___ Selected passage ___
It wasn’t red, sweet vermouth. But blanc vermouth is sweet. Perhaps a makeshift Rum Manhattan? To fix the temperature problem, I blended the rum and vermouth ahead of time, adding water to simulate the dilution ice would bring, and put the mixture in the fridge for an hour to chill. The Rum Manhattan was an improvement over the Rum Old-Fashioned, but only just.
On some mornings, my breakfast big arrived with fruit-juice boxes. The flavors varied, but were always slightly exotic: peach, apricot, pear. I took to mixing them with the rum. The juices succeeded in softening the fiery spirit, but lacked the acid that might trick my mind into thinking I was actually drinking a sour. The drinks tasted flabby, like the worst Bellini you’ve ever had.
Still, the rum went. The cocktail hour, however lackluster, and my daily call to Mary Kate were all I had to keep me sane.
As for the vermouth, I took to drinking it straight, as all the millions of Italians who surrounded my hotel-hospital would have done. It was an unusual vermouth, with more kick and body than you usually find in a Bianco. I probably would have liked it better over a few ice cubes. Nonetheless, like the rum, it went.
Seven days passed. I don’t know how. I had suffered through two nights of sweats and shivers at the beginning of my stay, but had felt fine after that. However, my mental health was deteriorating. I did some work on a book I had been putting off. I had dreamt of renting a cabin in the woods somewhere in order to complete the manuscript. Hotel Covid wasn’t exactly the sort of time alone I had in mind. But it did the trick; I wrote fully one-sixth of the text while trapped in my room. I also started watching “Better Call Saul” on my computer, binge watching episodes to erase the hours until the sun set and I could sleep again. I got through season five.
Finally, the room phone rang. I was to come down to the lobby and be tested. I was certain I was Covid free. I was wrong. I tested positive again.
___ Data records ___
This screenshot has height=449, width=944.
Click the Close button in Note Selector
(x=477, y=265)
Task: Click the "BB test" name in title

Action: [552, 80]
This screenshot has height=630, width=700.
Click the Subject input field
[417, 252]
___
___ Data records ___
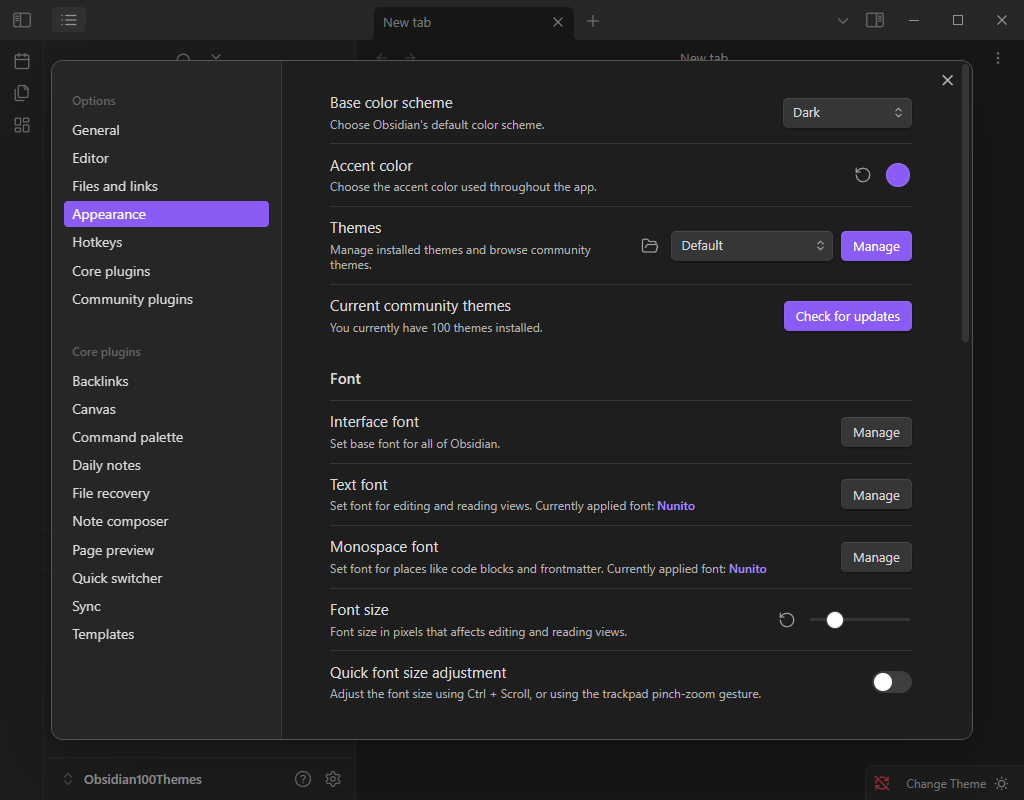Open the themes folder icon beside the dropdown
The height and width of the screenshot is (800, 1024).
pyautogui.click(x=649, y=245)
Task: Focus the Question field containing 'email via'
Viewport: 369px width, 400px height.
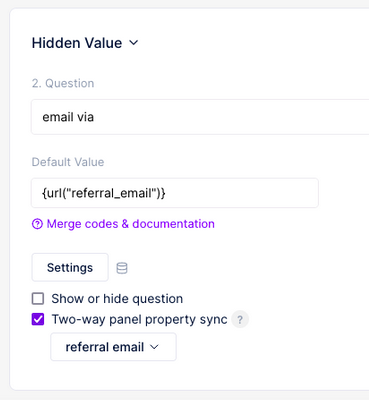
___
▶ _About this task_
According to the text about the Covid hotel stay, what fruit-juice flavors came with breakfast?

▶ _Task answer_
Peach, apricot, and pear.